Problem description: Here the job is to transcribe only the lines from the one containing "Open the optical_output folder icon" through the last line below, exactly as written; please leave out pictures.

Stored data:
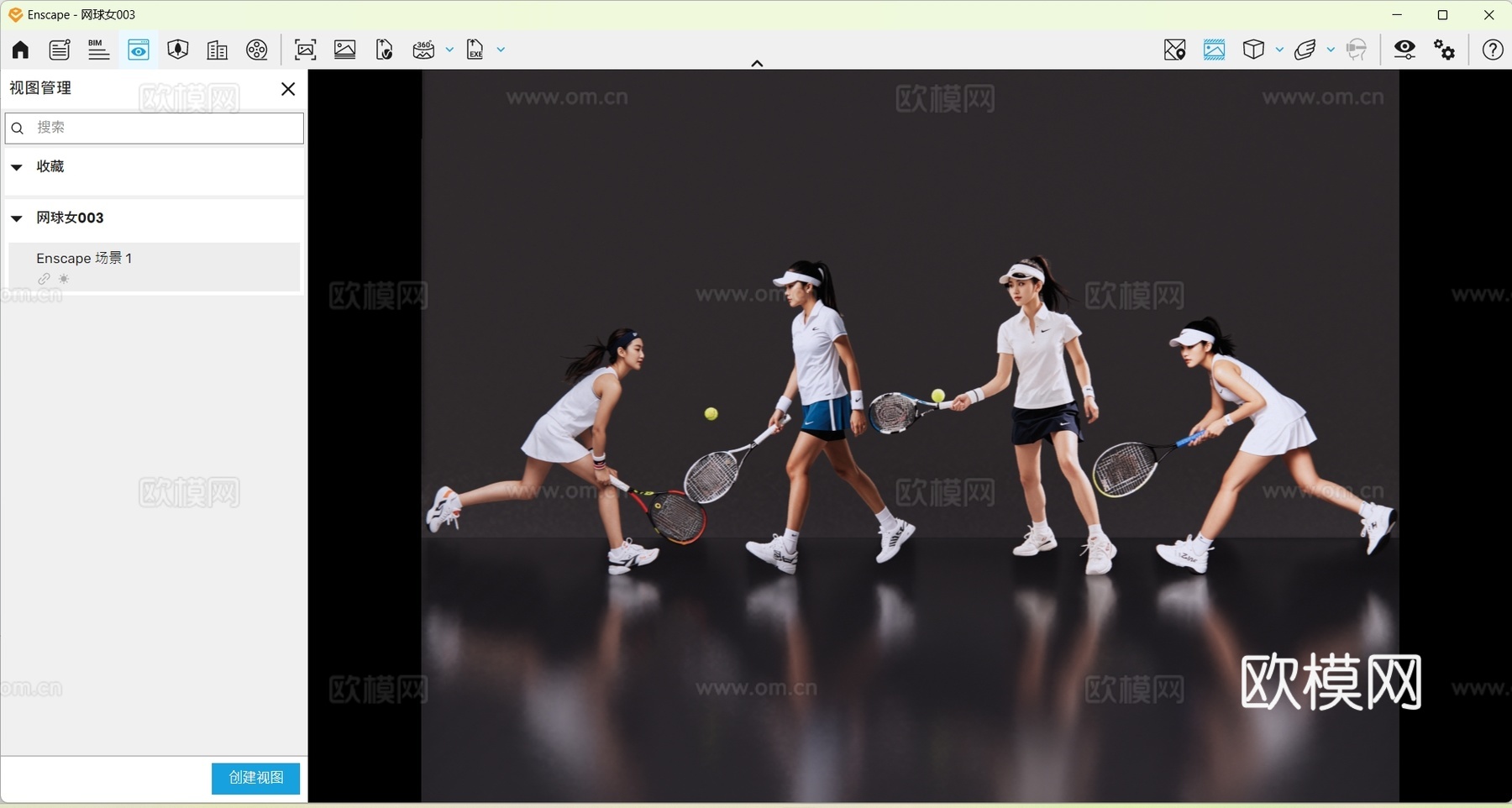Open the visual settings eye icon

tap(1404, 50)
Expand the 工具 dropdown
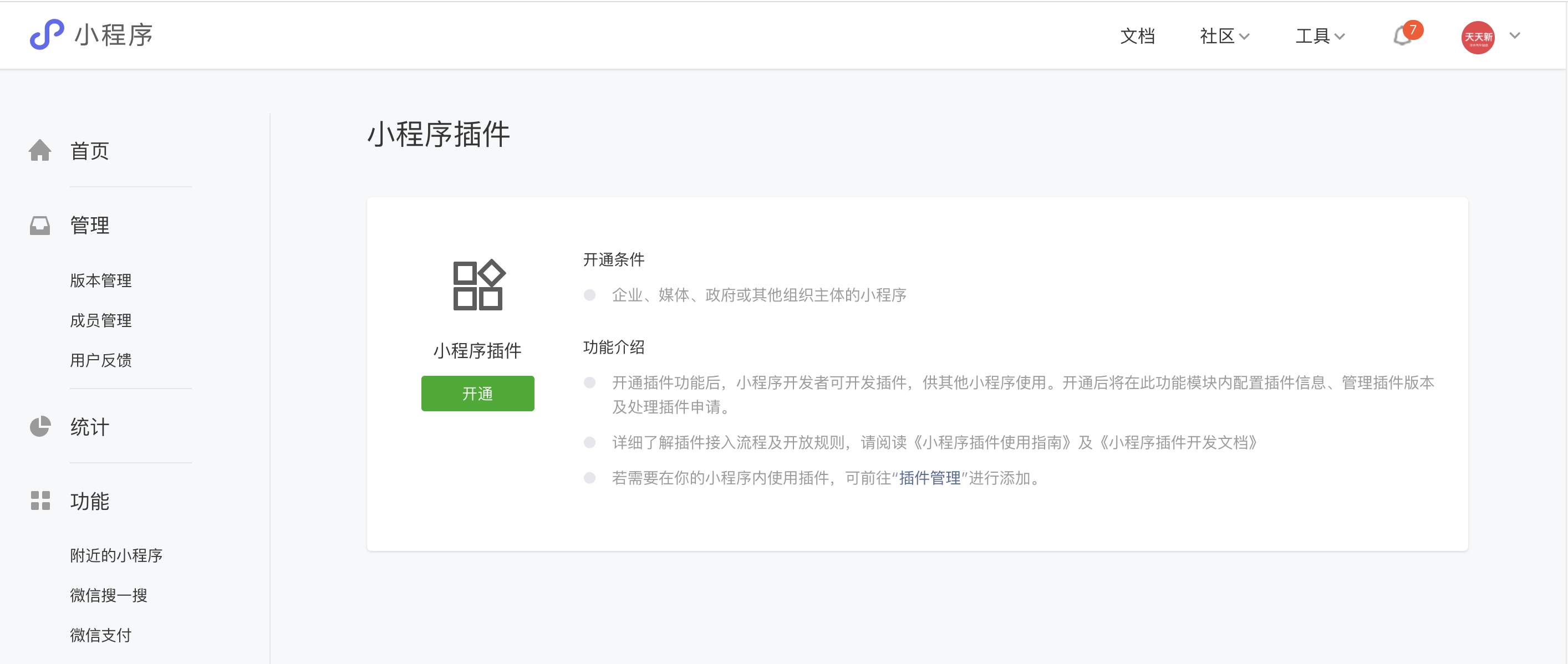 point(1320,37)
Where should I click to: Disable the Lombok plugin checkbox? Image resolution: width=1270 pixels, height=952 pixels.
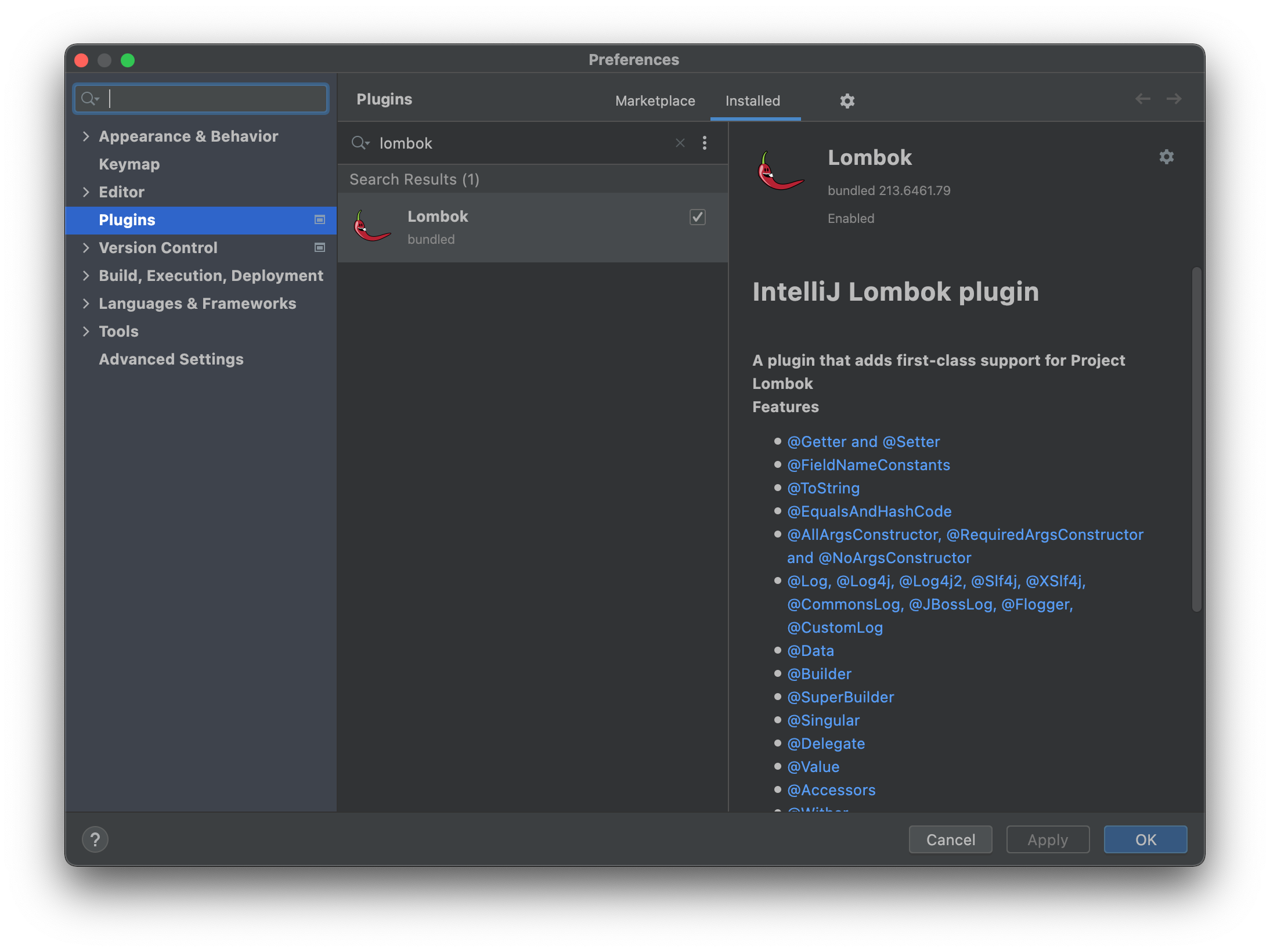pyautogui.click(x=697, y=217)
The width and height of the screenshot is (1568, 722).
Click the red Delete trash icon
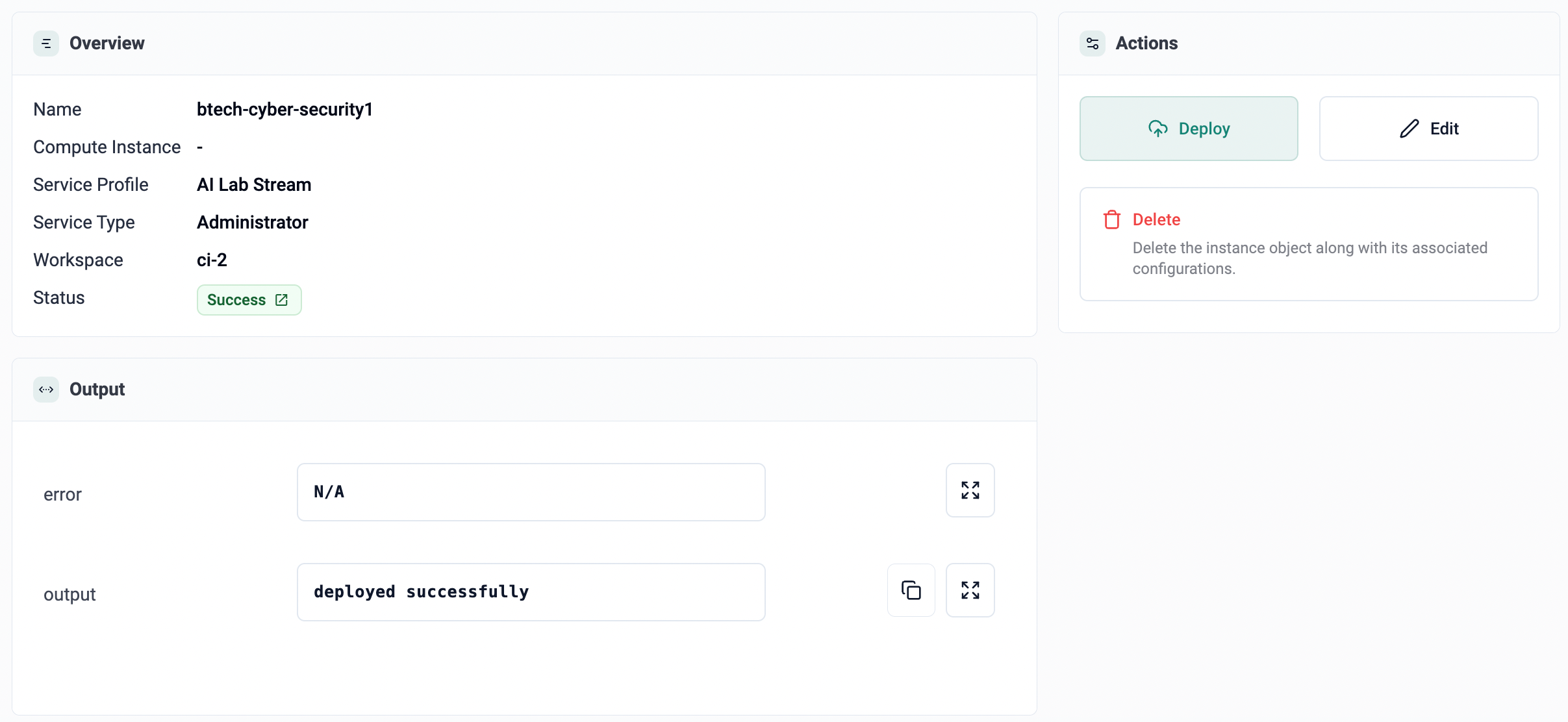pyautogui.click(x=1111, y=219)

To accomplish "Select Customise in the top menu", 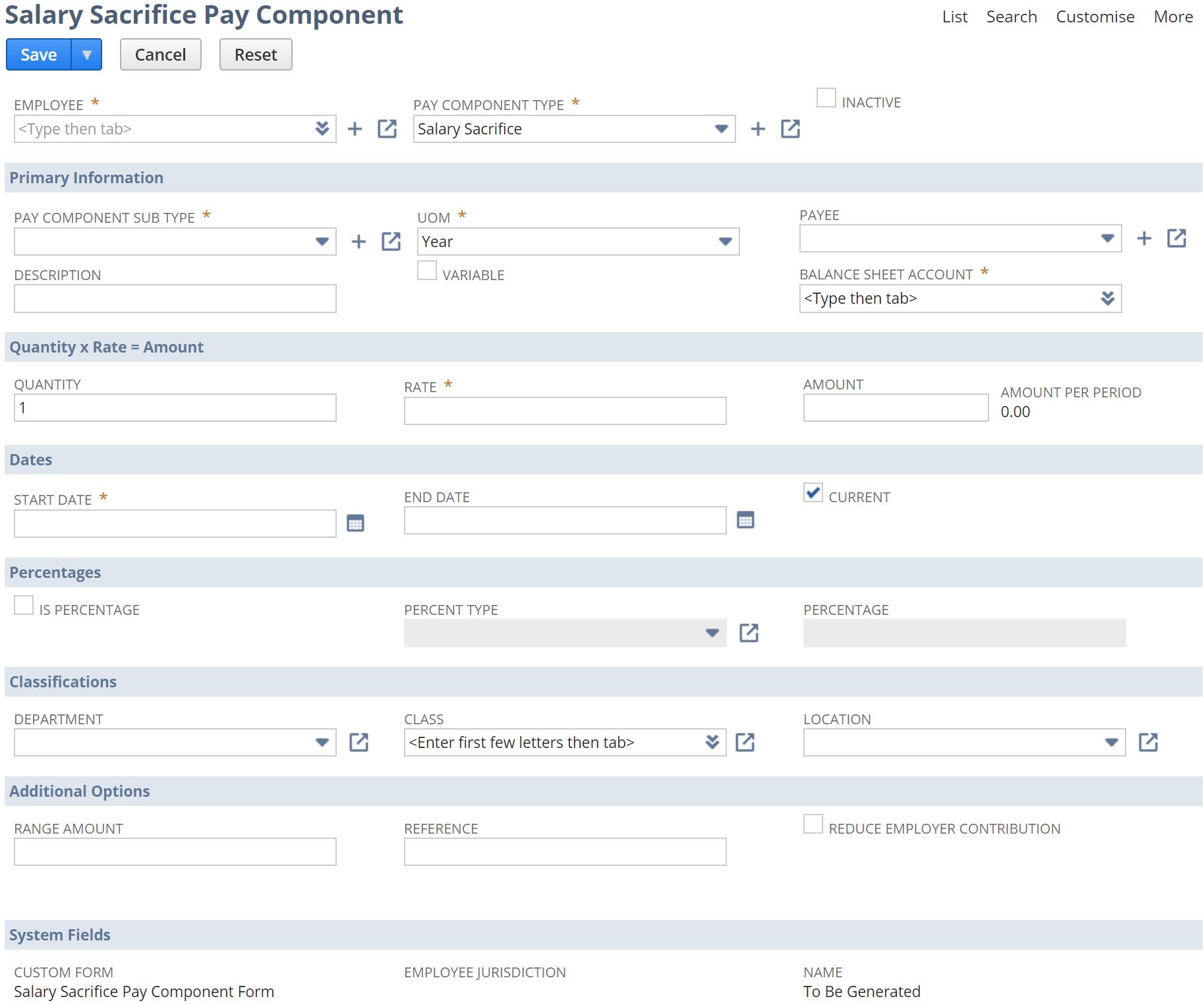I will coord(1095,16).
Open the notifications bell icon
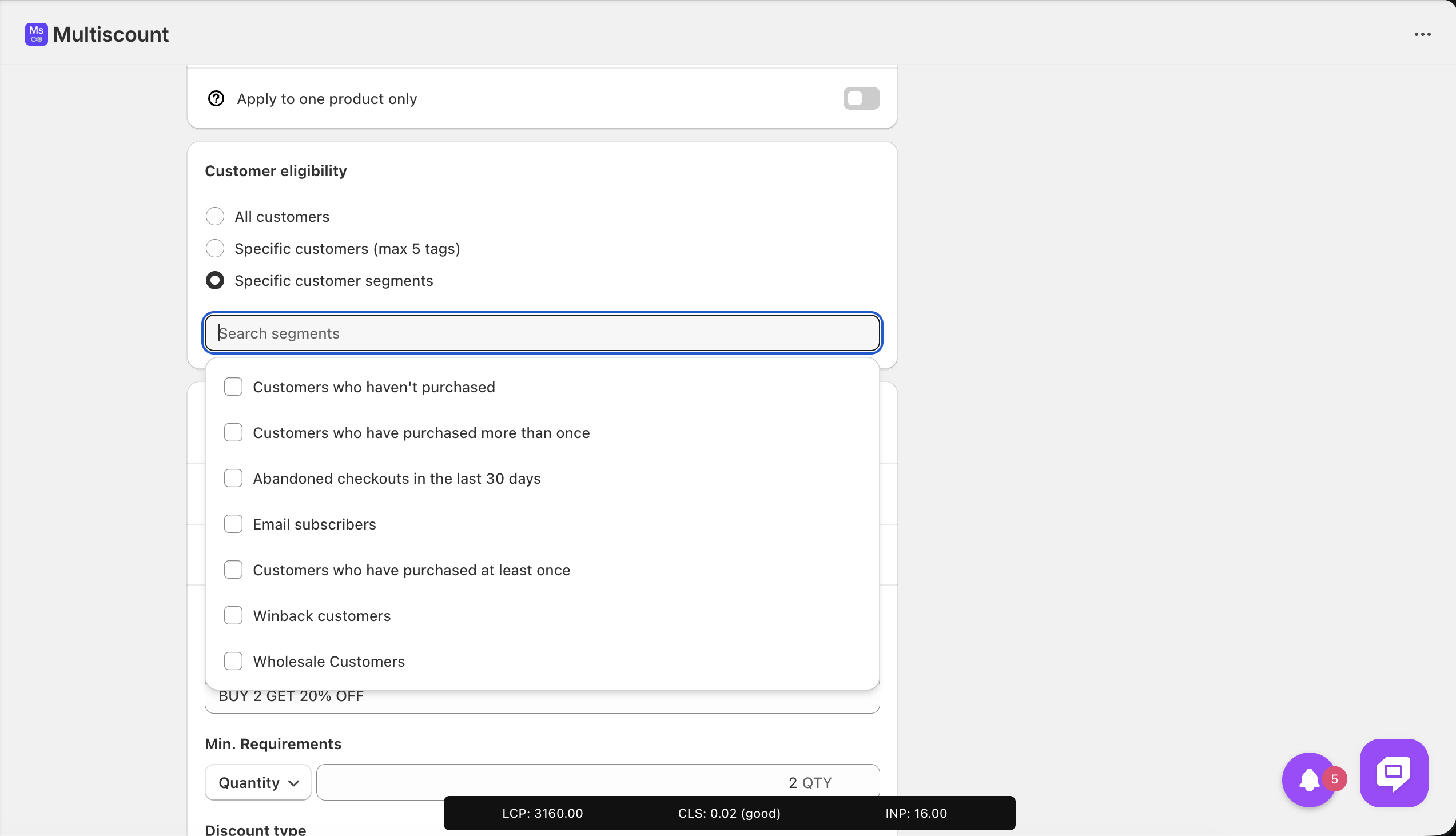 pos(1308,780)
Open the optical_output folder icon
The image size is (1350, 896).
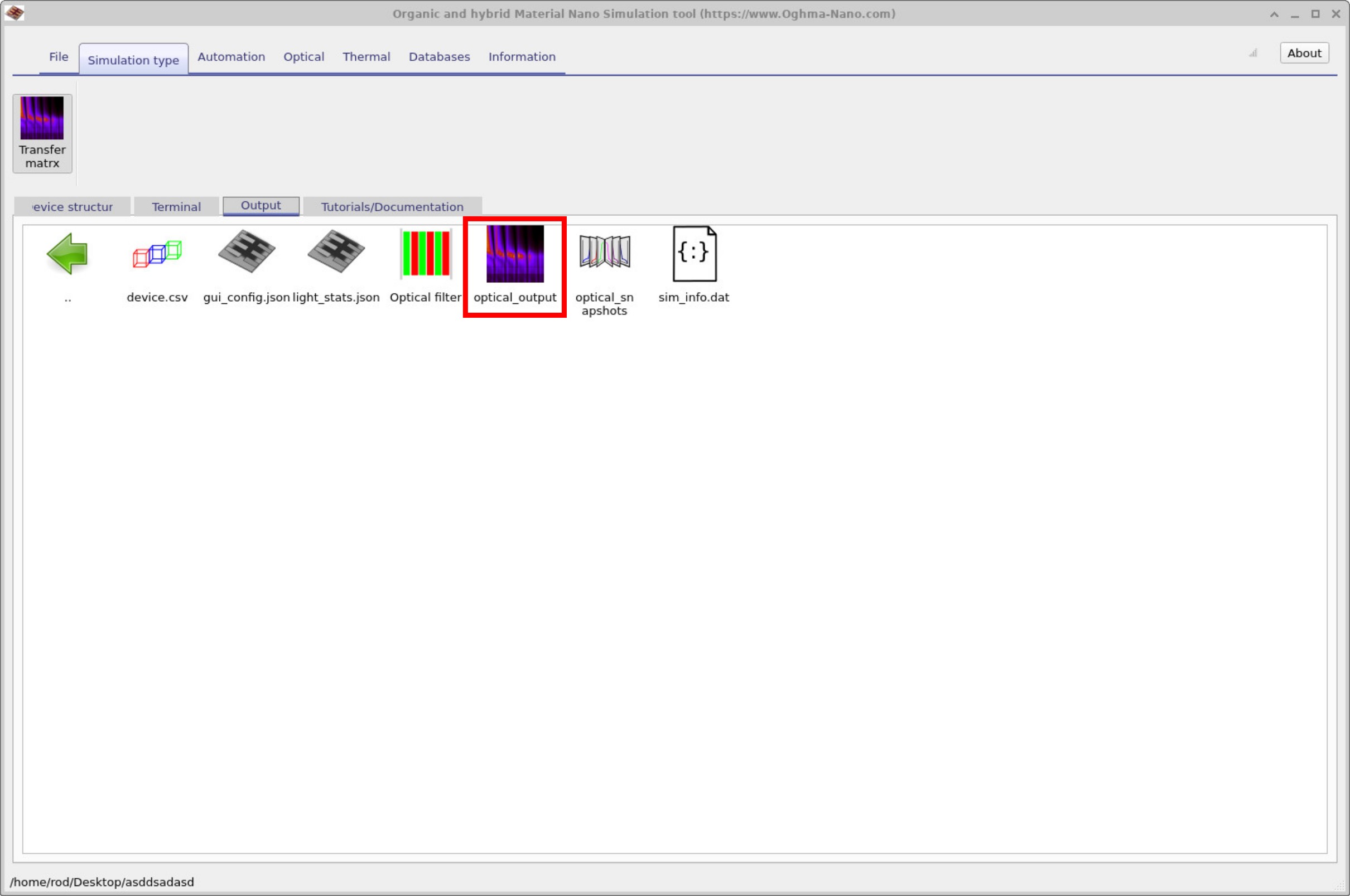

Your solution:
Open the optical_output folder icon
The image size is (1350, 896).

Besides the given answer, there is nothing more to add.